# WHAT IS NEEDED:
Resume the essay below about grieving a mother's death, continuing from its final line and leaving the entries aside.

Ascendancy: Losing My Mother & Finding My Way

To hear Chelle read her piece, click the link below.

 

As I write this, one friend has just entered hospice care, as we anticipate the death of yet another parent. I am tired. Nevertheless, I press on. It is what I do.

Teach us to number our days, that we may gain a heart of wisdom. Psalms 90:12 NIV

In our family, we say that “joy and sorrow live in the same house.” I laugh when I cry, and even in my deepest moments of sorrow and grief, I am able to smile. I laughingly said of 2022, “it was the year that everybody died,” until 2022 became 2023 and I had yet to be done with my grief.

Physics, which might seem unrelated to grief and sorrow, teaches us that electromagnetic anomalies precede catastrophic earthquakes…even the Universe has her tells. Losing my mother was the last of my Redwoods to fall.

Losing my mother was the last of my Redwoods to fall.

Her death was my electromagnetic anomaly, the thing upending the rhythm of my world. More than a year since I lost her, grieving still requires so much energy that on occasion, I forget to breathe. My therapist—my guide to living in this new world—tells me that grief never ends, but rather changes.

Change is the way of nature. I was raised in a fiercely matrilineal tradition: where strong women, supported by strong, loving men, carry the standards and secure the traditions and legacies that make us who we are. We’re not for everybody. We come from determined, relentless, survivor stock, and do not suffer fools gladly.

When Granny, our matriarch, died, and Mommy ascended, I sensed a shift. When Mommy let go of my hand, the bedrock beneath my feet crumbled as the earth shook. I should’ve fallen through the ground, but my ancestors would not let that happen.

Now, I am she who leads our family.

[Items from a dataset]
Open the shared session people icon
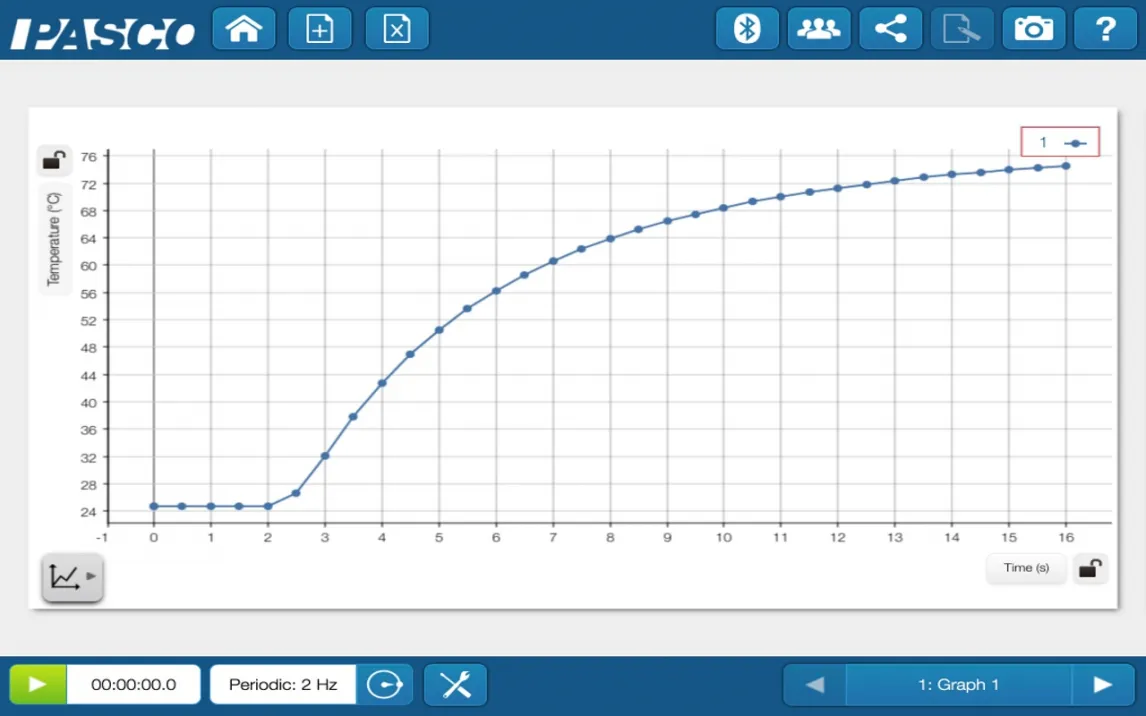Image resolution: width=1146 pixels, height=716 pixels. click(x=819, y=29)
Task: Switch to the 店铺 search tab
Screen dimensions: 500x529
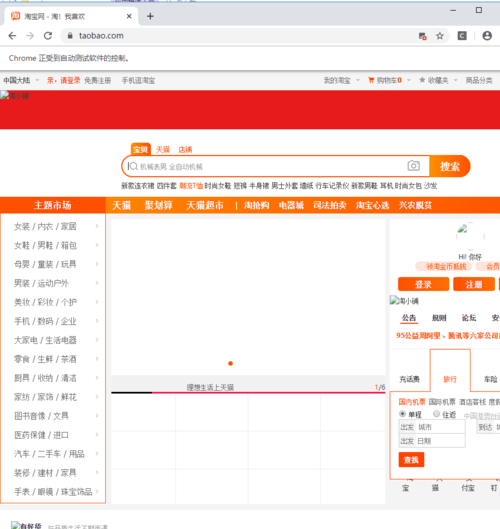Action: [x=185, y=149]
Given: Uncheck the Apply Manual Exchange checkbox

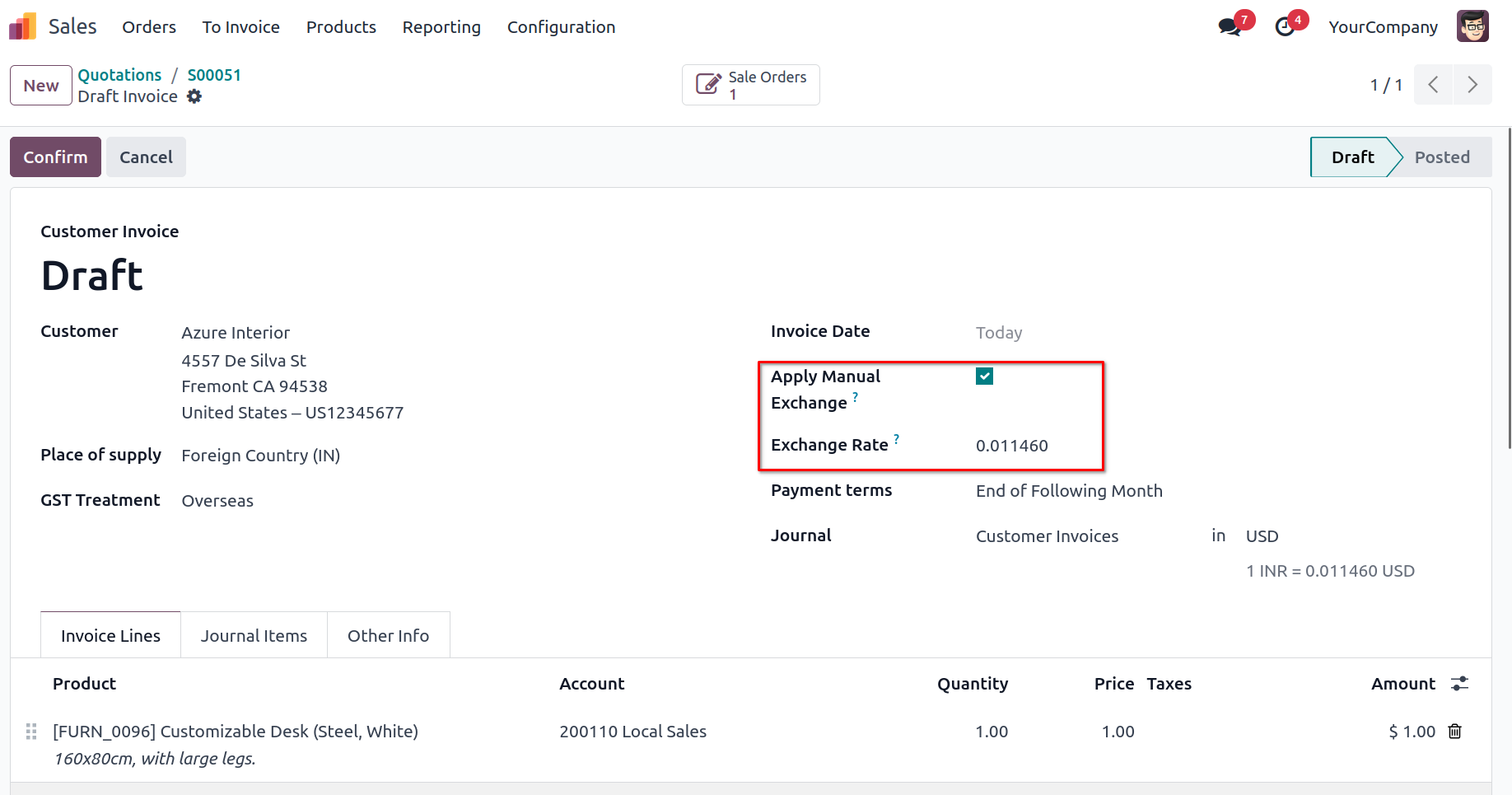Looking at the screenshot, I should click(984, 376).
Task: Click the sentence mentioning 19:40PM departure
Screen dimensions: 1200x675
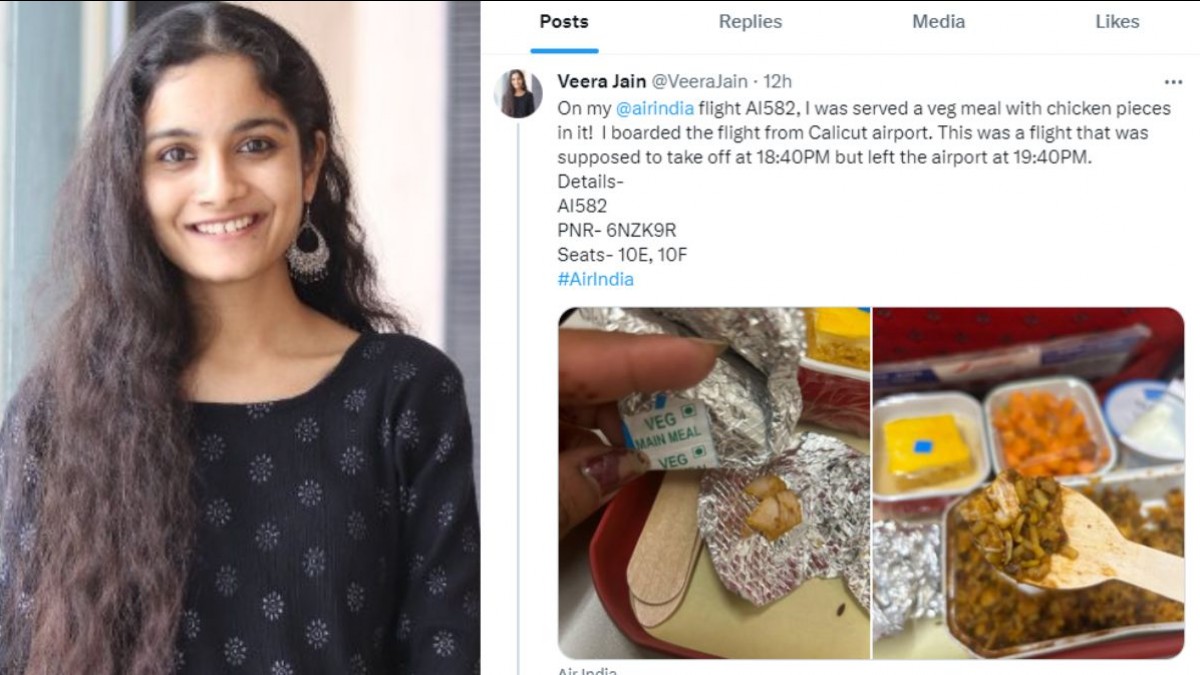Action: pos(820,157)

# ANSWER BELOW:
My principal coping strategy is my faith. When Mommy died, I offered this supplication,

Mother God,

I am exhausted by all this grief. I realize that I could pretend to be strong enough to bear it, but I choose not to.

I humbly yield, preferring to hide myself in You. Cradle me beneath the shadow of Your Wings. Let my ancestors whisper words of affirmation to my weary heart, and courage to trust Your Will.  I stand, but only by Your Grace. Daughter, granddaughter, and legacy of Queens unnamed to me except in spirit, deal gently with your humble servant.

Aşę Amen, and so it is.

I lost my Mother and began finding my way.

I lost my Mother and began finding my way.

I’ve spent my entire life seeking fairness, expecting reciprocity, not giving with the expectation of receiving, but believing that my turn would come. Far more often, recipients became accustomed to my giving. I look back, realizing that I missed moments, opportunities, and experiences now lost to me.

That Was My Own Fault.

My mother will never again hold my hand.

I will never pick another apple from my Granny’s tree, and will never get another chance to back the ‘68 Chrysler New Yorker that my grandfather bought for her new—off the showroom floor—out of their garage.

Seasons change. Kids grow up.  People die. Relationships, connections, and transitions happen. Everything changes, whether you’re ready or not. I am grateful for my anchors, my faith, my family, and the circle that surrounds me.

My faith is not magic.

There are people who do not believe in God.

What my faith is, is a frame for the life I live.

Finding my way means I choose.

I Can Choose to Sit with My Regrets…

…or I can choose better…

treating myself like a loved one…

giving with an open hand…

being who I truly am, giving not out of a sense of obligation but solely because it gives me joy…

setting boundaries…

Because none of this is promised…

…and all this [expletive] ends.

Thus endeth the lesson, and the people said, Amen.